Il monito nei confronti del nuovo esecutivo del capoluogo berico giunge dalla responsabile vicentina del sindacato di base.

Da vicenzatoday.it di Marco Milioni 07 agosto 2018.


Palazzo Trissino, Cub: "Il sindaco non cada nelle brame dei dirigenti"
Negli uffici del comune di Vicenza c'è molta demotivazione legata alla condotta che ha caratterizzato la precedente amministrazione di centrosinistra durante gli ultimi dieci anni. Tanti sono i problemi sul tavolo in primis l'apertura del front office in via Torino avvenuta ad un mese dalla scadenza del mandato elettorale. Un ultimo dispetto dell'ex sindaco del Pd Achille Variati e della sua giunta ai sindacati e ai lavoratori dei servizi demografici e finanziari che da subito hanno bocciato tale progetto"
A parlare in termini così perentori è Maria Teresa Turetta, dal 2014 segretaria provinciale del sindacato di base Cub, sigla che da diverso tempo a palazzo Trissino è divenuta la più rappresentativa tra i lavoratori.
Ed è sempre Turetta (in foto) che sottolinea come ai primi giorni di luglio sia stato proclamato lo stato di agitazione del personale proprio per tenere alta l'attenzione della nuova giunta di centrodestra, in relazione ai problemi lamentati dai lavoratori rispetto alla apertura dei nuovi uffici in via Torino. Problemi che secondo il sindacato di base hanno colpito i cittadini come gli impiegati municipali. «Abbiamo appreso con soddisfazione che la nostra protesta si è allargata agli esercizi commerciali del centro storico» fa sapere ancora la sindacalista la quale a sua volta spiega che non si inverte politicamente la rotta, il centro di Vicenza è già avviato alla desertificazione.

Senta Turetta, recentemente il consiglio comunale si è rinnovato e la città del Palladio ha un nuovo sindaco. Avete intavolato una qualche discussione con la nuova giunta di centrodestra capitanata da Francesco Rucco?
«Per il momento con la nuova amministrazione c'è stato solo il saluto ufficiale avvenuto a fine luglio. Sempre a fine luglio in prefettura c'è stato l'incontro, diciamo così, di raffreddamento, a seguito della proclamazione dello stato di agitazione del personale per la grave situazione e disagio dei dipendenti del front office e per l'illegittimo ricorso ad orari straordinari in difformità ai dispositivi contrattuali e contabili, in particolare per la polizia locale».
Dal punto di vista sindacale come valutate gli ultimi dieci anni con l'ex sindaco del Pd Achille Variati? Quali sono stati i contenziosi che più vi hanno impegnati? Come sono finiti?
«L'amministrazione Variati si è contraddistinta per la stagnazione organizzativa interna che ha demotivato i lavoratori. I vertici aziendali, il direttore generale in primis, non sono stati in grado di creare alcuna sinergia con i dipendenti. Tale stagnazione si è allargata anche nei rapporti sindacali, tant'è che il fronte sindacale, un tempo diviso tra confederali e sindacati autonomi e di base, è sceso unitariamente in piazza in più occasioni per denunciare assenza di rapporti e di risposte dall'amministrazione e dalla dirigenza.

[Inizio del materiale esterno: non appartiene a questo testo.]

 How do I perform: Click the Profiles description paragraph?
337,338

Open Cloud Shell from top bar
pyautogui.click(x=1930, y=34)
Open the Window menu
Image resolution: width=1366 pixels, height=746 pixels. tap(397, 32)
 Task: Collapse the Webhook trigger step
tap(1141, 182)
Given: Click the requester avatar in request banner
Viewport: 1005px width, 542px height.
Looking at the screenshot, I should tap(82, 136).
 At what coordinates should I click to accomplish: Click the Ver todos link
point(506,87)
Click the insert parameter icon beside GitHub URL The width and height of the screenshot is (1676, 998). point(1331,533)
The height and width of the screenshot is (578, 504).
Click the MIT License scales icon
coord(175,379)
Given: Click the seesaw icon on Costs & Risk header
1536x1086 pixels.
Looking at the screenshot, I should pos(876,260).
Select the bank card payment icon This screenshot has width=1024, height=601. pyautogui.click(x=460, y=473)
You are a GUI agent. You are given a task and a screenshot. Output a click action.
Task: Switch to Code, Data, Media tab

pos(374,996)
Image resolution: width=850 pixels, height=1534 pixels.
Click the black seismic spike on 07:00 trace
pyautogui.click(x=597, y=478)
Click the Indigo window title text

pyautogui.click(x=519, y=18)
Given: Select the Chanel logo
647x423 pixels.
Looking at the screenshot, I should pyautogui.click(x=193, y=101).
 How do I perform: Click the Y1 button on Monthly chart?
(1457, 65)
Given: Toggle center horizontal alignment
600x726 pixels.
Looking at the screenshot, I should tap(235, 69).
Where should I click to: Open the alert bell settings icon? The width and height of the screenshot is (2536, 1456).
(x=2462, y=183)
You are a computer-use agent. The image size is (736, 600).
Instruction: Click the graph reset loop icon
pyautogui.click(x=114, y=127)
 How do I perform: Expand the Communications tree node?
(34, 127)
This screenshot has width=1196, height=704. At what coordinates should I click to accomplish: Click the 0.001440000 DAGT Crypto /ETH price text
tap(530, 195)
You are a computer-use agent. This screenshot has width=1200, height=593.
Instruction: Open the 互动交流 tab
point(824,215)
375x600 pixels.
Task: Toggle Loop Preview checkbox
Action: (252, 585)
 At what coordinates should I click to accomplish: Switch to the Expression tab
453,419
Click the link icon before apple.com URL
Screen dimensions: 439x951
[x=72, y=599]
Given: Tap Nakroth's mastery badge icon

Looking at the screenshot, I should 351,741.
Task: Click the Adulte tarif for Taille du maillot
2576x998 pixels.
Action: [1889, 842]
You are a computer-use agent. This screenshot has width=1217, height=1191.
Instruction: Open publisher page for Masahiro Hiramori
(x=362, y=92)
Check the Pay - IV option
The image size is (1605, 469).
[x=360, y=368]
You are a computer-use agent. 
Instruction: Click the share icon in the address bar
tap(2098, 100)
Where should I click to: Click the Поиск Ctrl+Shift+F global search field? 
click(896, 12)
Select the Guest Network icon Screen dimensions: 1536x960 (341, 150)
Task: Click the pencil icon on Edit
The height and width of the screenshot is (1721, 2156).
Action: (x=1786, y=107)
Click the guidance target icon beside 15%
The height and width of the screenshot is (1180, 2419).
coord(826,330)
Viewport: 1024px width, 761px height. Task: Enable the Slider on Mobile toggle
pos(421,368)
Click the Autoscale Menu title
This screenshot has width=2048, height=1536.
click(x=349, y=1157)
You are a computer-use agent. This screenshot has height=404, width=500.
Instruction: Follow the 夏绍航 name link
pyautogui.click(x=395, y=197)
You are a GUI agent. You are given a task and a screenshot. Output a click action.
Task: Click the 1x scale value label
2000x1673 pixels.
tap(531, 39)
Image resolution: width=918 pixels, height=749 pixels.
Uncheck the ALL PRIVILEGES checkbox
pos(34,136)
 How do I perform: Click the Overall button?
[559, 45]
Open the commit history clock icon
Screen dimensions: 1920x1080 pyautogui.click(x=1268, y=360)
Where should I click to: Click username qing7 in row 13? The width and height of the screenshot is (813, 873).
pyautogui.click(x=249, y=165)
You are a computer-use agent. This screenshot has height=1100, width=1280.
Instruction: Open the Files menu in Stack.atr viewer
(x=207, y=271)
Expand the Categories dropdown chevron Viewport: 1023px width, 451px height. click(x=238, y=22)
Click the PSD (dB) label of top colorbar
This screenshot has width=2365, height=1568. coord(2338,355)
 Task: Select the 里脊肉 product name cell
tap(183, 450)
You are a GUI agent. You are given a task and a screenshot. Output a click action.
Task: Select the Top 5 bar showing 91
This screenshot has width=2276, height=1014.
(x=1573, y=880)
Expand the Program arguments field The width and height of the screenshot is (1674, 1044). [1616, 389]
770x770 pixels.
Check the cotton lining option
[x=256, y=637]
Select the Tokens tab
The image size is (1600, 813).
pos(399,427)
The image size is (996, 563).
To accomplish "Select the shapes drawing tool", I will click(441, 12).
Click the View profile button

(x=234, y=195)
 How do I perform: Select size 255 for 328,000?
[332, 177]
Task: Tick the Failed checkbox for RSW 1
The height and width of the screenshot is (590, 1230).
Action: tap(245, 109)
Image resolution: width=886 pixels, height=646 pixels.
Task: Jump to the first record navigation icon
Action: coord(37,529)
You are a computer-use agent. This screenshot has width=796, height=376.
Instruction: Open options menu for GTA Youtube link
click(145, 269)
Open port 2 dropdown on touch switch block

Diciamo che Variati ha avuto il merito di ricompattare il fronte sindacale».
E quindi?
«Le vertenze sindacali sono state tante, alcune particolarmente impegnative e dure come le ispezioni del Ministero dell'economia che sono sfociate nella richiesta di restituzione di somme di denaro ai lavoratori con effetto retroattivo. La durissima protesta dei dipendenti comunali ha costretto l'amministrazione a invocare l'intervento del governo allora capitanato dal democratico Matteo Renzi per sanare la questione a livello legislativo. Restano ancora sul tappeto le nomine dirigenziali di Variati avvenute nel 2009 senza alcuna selezione: questa segnalazione è ancora al vaglio della magistratura contabile».
C'è dell'altro?
«L'esempio più eclatante dello scollamento tra dipendenti e amministrazione è stato sicuramente il caso delle cosiddette pagelline piratate, ossia il caso dei procedimenti disciplinari, con tanto di segnalazione in Procura, notificato ad una dozzina di lavoratori, tra i quali precari delle cucine centrali, insegnanti e bidelle con l'accusa di avere violato il sistema delle valutazioni municipali Skema. Lo Skema era, ora è stato già sostituito, un pacchetto informatico acquistato da una ditta privata e installato in fretta e furia senza alcun controllo del dirigente competente. La dirigenza responsabile di tale progetto è rimasta impunita, anzi è stata pure premiata».
Come mai?
«Perché l'applicazione di un pacchetto informatico acquistato all'esterno, seppur fallace, giustificava da sola l'elargizione del premio ai dirigenti e ai preposti. Ma si che capisce a che punto siamo arrivati?»
Come è andata a finire?
«La vertenza ha tenuto con il fiato sospeso per parecchio tempo i lavoratori coinvolti; alla fine quasi tutti i procedimenti si sono conclusi con l'archiviazione, almeno per i lavoratori difesi dai legali della Cub».
Che cosa vi aspettate dalla nuova giunta? A vostro giudizio che cosa dovrebbe cambiare?
«Abbiamo già illustrato al sindaco Rucco nel corso dell'incontro di fine luglio quello che ci aspettiamo dalla nuova amministrazione: serve innanzitutto un maggior dialogo con i rappresentanti dei lavoratori ed è indispensabile un cambio ai vertici dirigenziali aziendali».
Intravedete qualche rischio?
«Il rischio è che l'amministrazione Rucco cada nelle brame della stessa dirigenza che ha consentito certe porcherie durante la passata amministrazione. I primi segnali di questo rischio li abbiamo già avuti con le quattro selezioni di dirigenti a termine avviate il 20 luglio senza l'obbligatoria pubblicazione nella Gazzetta ufficiale del relativo avviso».
E poi che è successo?
«Dopo la nostra segnalazione all'Anac e al responsabile anticorruzione, abbiamo appreso dalla stampa locale che la scadenza di presentazione delle domande è stata procastinata a fine agosto. In perfetta continuità con il passato, dunque, apprendiamo dalla stampa certe notizie mentre risposte ufficiali dal responsabile anticorruzione interno, ovvero il dottor Antonio Caporrino, pur direttamente interpellato, al momento non ne abbiamo avute».
Il vostro è un sindacato di base, spesso dalla Triplice, ovvero da Cgil, Cisl e Uil, giungono critiche rispetto ad una vostra asserita scarsa rappresentatività. Perchè?
«La Triplice da trent'anni non svolge appieno le sue funzioni in difesa dei diritti dei lavoratori».
Un esempio?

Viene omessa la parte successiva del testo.